刊行にあたって:
人と社会の核心にある問題へむけて、いつも深く垂鉛をおろして考えつづけてきたのが吉本隆明さんでした。
それは、敗戦の衝撃から六〇年安保を経て、七〇年代の地滑り的な社会変動がいまも拡大進行している大衆消費社会の現在にまでおよんでいます。
文学と思想の両翼にわたる体系的な思索と力動的な考察は、多様な領域と主題をめぐって精力的になされつづけてきましたが、徹底的に突き詰めるその言説によって、たえずポレミカルな緊張をはらんでいました。その時々の象徴的な論争をはさみながら、共感と反発をたくさん生み出してきましたが、つねに危機の淵にはっきりした足跡を印そうとするその著作の規模と深度は、同時代にひときわ抜きん出たものであったと思われます。
轟々たる論理が苛酷に展開される長編の書物においても、さりげない片々たるエッセイにおいても、紛れもなくどこまでも吉本隆明さん自身でありつづけたその著作の集積のすべてを、いまここに「全集」としてまとめ、読者のみなさんにつつしんで提出いたします。
推薦の言葉:
吉本隆明は戦後日本最大の、そして空前絶後の思想家である。「空前絶後」というのは、吉本の前に吉本はなく、吉本のあとに吉本はいない、という意味である。
彼は戦後の反体制運動のなかで扇動者の役割を果たしたり時局発言をしたりしたが、また大衆消費社会に迎合したとも言われたが、そしてオウム事件の時には麻原彰晃を擁護したり反原発運動に対立したりというフライングを犯したりもしたが、そういうふるまいの瑕疵はかれの業績を傷つけない。

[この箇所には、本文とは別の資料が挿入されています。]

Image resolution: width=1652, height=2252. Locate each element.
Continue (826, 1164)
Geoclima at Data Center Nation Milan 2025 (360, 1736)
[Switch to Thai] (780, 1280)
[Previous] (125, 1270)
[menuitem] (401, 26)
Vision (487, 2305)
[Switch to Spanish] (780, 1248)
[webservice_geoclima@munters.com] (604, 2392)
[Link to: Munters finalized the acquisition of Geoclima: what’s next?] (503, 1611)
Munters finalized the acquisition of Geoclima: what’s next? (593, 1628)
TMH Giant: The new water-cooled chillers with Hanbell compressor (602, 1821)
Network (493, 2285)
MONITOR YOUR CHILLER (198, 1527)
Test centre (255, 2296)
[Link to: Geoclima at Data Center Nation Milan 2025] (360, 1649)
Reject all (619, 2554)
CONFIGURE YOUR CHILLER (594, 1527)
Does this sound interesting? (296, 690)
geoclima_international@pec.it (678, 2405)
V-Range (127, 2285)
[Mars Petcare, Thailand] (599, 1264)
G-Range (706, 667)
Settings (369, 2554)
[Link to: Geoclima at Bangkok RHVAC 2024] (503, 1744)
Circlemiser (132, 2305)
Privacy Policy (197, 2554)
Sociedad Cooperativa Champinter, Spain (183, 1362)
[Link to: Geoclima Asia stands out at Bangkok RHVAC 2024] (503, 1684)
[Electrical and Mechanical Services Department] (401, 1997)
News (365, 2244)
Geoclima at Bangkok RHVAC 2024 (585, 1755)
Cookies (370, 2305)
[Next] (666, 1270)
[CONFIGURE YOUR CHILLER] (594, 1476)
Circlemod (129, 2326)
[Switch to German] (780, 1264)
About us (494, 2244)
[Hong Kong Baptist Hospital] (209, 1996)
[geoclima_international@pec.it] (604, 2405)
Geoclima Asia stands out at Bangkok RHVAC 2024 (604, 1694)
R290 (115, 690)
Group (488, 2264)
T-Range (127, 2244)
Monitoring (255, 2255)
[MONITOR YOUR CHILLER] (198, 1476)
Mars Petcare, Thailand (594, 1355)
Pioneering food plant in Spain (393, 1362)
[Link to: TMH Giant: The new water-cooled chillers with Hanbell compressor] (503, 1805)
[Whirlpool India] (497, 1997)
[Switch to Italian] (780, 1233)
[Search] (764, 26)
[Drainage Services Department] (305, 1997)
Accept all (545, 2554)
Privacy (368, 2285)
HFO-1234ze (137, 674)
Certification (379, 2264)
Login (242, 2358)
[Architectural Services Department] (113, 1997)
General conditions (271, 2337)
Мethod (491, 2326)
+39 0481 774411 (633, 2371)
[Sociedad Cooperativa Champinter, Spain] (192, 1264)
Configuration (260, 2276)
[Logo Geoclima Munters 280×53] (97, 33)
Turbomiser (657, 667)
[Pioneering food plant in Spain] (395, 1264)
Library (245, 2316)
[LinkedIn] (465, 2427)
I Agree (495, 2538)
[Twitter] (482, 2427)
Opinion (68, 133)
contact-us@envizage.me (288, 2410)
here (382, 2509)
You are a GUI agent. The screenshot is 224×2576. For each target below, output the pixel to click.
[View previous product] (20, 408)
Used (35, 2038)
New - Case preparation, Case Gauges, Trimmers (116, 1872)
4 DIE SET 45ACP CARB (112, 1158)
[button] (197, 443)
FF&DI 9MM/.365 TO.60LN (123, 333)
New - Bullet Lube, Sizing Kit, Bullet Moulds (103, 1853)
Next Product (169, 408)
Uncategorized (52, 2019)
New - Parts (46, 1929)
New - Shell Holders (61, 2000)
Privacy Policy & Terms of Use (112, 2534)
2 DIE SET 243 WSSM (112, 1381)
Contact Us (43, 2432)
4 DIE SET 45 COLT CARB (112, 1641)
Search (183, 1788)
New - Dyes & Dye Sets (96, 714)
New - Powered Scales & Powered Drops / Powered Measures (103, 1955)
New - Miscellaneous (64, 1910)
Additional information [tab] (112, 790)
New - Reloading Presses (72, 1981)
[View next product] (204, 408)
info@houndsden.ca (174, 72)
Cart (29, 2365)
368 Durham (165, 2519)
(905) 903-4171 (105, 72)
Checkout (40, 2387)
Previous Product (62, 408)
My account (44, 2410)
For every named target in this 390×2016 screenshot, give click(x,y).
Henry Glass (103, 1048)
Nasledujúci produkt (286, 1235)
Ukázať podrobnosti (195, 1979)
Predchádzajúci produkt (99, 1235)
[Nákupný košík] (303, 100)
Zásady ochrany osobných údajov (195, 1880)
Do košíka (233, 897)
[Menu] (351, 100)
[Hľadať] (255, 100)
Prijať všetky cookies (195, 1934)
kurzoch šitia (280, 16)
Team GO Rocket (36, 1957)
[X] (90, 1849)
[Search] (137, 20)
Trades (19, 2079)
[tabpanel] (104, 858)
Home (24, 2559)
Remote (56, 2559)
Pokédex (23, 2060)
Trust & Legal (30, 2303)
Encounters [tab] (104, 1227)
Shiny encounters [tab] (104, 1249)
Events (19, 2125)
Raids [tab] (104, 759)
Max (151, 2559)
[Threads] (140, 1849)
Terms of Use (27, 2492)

というのも、彼ほどラディカルに───根底的に、という意味だ───言語について、国家について、共同体について、家族について、性愛について、心的現象について、信仰についてかんがえた者がほかにいただろうか?「理論不毛の地」と言われたこの国で、どんな外来の思想にも頼らず、徒手空拳で自前のことばで考えぬいた。